Stated goal: Render the material between the lines holding "Where should I click to: Request" and "pos(331,31)", inclusive, as a numbered list, leaving out any blank lines.
++++++
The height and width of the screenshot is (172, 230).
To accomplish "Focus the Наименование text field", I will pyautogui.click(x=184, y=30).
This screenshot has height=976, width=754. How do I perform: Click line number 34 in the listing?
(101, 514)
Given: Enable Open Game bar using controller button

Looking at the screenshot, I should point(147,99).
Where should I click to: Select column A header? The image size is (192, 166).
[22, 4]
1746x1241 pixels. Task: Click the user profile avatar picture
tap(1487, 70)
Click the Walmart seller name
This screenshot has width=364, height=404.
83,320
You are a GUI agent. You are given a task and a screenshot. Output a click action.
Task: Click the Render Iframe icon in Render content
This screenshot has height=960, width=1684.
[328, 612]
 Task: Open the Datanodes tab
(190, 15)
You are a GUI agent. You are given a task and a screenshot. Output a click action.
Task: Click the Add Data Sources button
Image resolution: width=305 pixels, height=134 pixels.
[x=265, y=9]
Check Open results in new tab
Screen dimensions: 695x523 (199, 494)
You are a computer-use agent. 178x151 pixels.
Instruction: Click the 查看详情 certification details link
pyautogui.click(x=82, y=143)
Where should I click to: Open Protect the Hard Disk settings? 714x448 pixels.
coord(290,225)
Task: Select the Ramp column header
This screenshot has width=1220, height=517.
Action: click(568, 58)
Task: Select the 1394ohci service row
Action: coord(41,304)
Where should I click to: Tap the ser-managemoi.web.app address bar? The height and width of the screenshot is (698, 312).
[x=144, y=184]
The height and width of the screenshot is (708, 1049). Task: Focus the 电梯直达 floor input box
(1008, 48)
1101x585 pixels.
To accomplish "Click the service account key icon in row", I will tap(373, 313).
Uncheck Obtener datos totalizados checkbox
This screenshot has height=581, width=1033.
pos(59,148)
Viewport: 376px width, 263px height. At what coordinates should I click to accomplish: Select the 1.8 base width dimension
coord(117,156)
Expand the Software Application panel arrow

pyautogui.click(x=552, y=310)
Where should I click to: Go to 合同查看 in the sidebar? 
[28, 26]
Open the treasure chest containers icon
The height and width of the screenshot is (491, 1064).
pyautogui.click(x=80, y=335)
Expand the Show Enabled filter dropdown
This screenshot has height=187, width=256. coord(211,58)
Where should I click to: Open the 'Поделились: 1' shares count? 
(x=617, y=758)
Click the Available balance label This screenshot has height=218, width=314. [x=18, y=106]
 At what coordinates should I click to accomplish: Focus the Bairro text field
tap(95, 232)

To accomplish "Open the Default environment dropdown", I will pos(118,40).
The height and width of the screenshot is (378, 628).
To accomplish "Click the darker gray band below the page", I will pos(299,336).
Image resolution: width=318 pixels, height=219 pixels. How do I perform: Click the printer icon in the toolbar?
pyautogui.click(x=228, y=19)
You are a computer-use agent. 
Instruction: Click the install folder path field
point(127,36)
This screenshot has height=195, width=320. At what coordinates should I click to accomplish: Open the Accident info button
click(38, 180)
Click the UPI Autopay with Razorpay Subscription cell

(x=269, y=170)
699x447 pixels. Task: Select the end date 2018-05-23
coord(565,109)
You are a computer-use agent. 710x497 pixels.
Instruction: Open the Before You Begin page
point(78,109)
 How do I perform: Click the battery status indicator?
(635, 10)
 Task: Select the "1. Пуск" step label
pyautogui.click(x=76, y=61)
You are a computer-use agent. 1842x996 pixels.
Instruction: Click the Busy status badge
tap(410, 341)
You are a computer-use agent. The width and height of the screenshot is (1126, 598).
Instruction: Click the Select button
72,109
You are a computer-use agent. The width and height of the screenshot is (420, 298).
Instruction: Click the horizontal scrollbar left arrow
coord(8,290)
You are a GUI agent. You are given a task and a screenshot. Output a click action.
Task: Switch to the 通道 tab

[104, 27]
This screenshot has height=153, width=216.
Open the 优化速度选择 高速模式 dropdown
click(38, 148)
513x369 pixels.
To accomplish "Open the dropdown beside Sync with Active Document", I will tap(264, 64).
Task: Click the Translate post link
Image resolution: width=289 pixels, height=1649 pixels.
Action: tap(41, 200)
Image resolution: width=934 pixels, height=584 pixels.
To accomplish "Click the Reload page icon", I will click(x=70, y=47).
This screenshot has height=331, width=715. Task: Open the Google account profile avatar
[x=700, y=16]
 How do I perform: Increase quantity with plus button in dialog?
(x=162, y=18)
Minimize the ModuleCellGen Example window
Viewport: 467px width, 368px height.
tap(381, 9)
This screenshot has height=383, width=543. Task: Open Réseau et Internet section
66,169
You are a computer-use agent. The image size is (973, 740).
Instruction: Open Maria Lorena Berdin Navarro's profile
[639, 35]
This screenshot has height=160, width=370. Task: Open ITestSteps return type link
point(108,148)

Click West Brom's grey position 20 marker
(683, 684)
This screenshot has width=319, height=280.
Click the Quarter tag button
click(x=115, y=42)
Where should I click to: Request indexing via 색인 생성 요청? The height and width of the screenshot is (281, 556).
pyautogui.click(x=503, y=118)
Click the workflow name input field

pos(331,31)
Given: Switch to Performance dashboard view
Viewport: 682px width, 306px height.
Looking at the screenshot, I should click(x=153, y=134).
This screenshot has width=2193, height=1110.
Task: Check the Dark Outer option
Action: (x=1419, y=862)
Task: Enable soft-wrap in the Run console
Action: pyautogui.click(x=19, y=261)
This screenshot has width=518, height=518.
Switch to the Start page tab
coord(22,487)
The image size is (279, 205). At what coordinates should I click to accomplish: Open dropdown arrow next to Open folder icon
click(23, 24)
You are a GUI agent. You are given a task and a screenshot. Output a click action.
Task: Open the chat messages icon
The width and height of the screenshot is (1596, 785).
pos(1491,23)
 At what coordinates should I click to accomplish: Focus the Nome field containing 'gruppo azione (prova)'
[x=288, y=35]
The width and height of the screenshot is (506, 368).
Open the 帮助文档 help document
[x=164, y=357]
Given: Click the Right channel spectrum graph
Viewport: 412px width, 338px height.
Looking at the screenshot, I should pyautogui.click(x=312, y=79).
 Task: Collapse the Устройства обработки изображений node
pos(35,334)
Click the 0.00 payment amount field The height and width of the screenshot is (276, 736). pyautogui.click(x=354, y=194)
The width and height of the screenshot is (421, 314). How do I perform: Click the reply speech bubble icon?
++++++
Complete response:
1. Where should I click to: Request indexing via 색인 생성 요청? The height and width of the screenshot is (281, 556).
2. pyautogui.click(x=503, y=118)
3. Click the workflow name input field
4. pos(331,31)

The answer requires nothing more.